#### DATASET EXCERPTS ####
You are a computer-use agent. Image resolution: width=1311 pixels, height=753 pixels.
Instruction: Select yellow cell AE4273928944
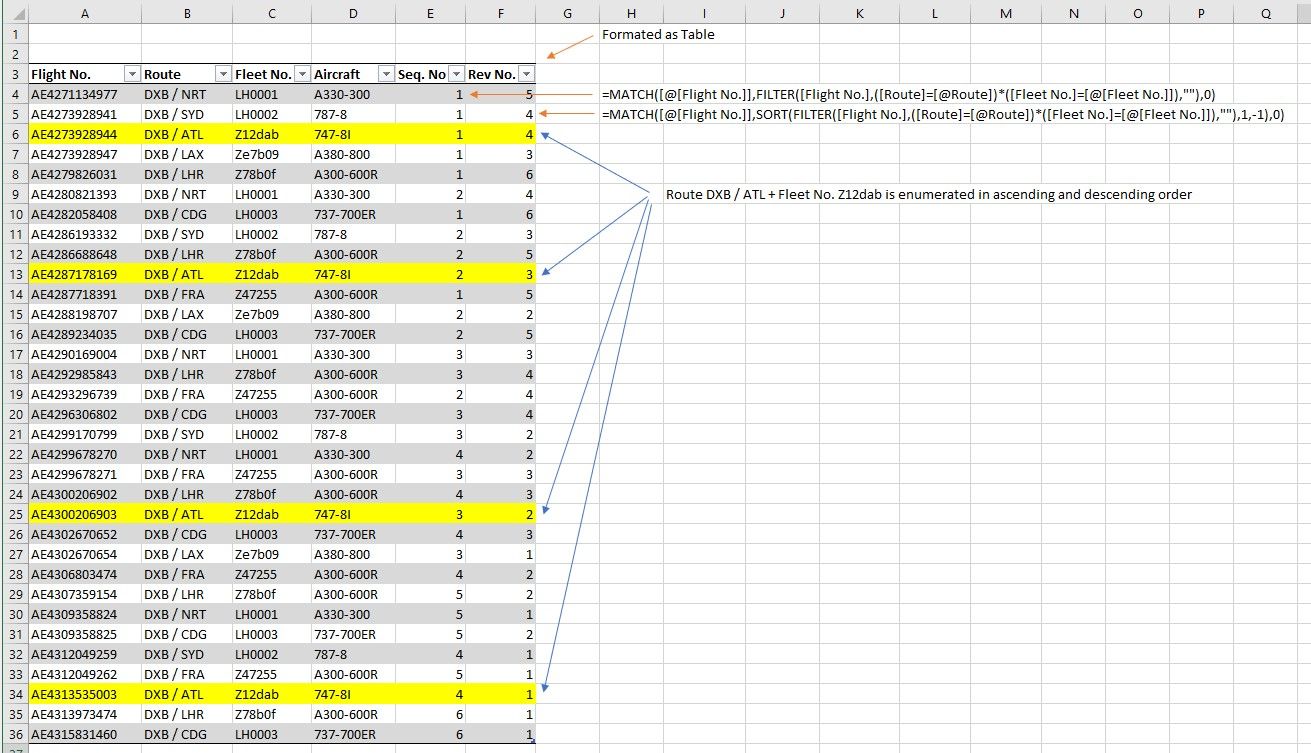click(x=84, y=134)
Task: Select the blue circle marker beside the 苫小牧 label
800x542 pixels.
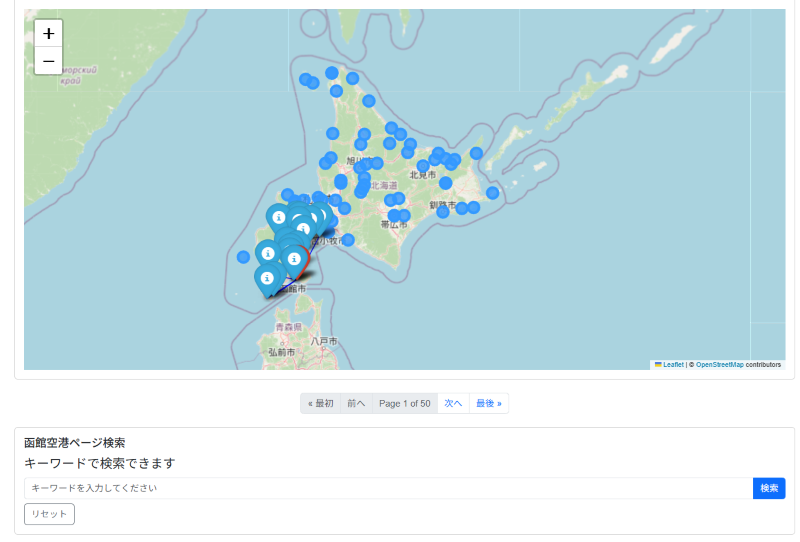Action: [x=348, y=240]
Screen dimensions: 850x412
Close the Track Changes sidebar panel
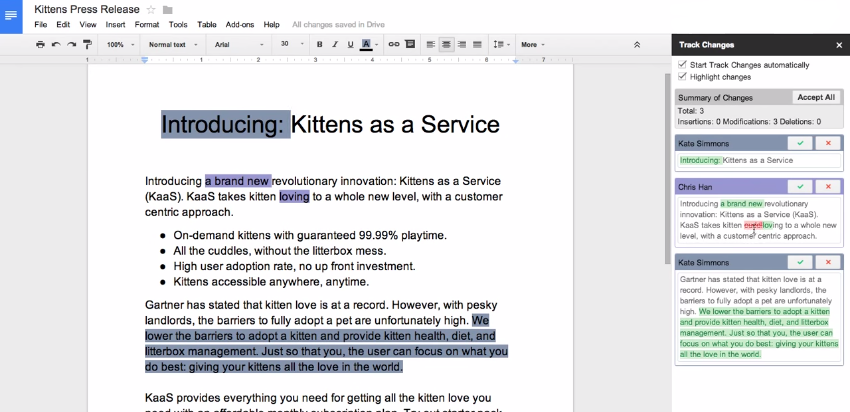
####
Although the records contain pictures, only their text should be repeated, exactly as it appears.

FINISHED TASK
You are a computer-use agent. Image resolution: width=1311 pixels, height=753 pixels.
Instruction: Select yellow cell AE4273928944
click(x=84, y=134)
Task: Select the blue circle marker beside the 苫小牧 label
800x542 pixels.
Action: [x=348, y=240]
Screen dimensions: 850x412
Close the Track Changes sidebar panel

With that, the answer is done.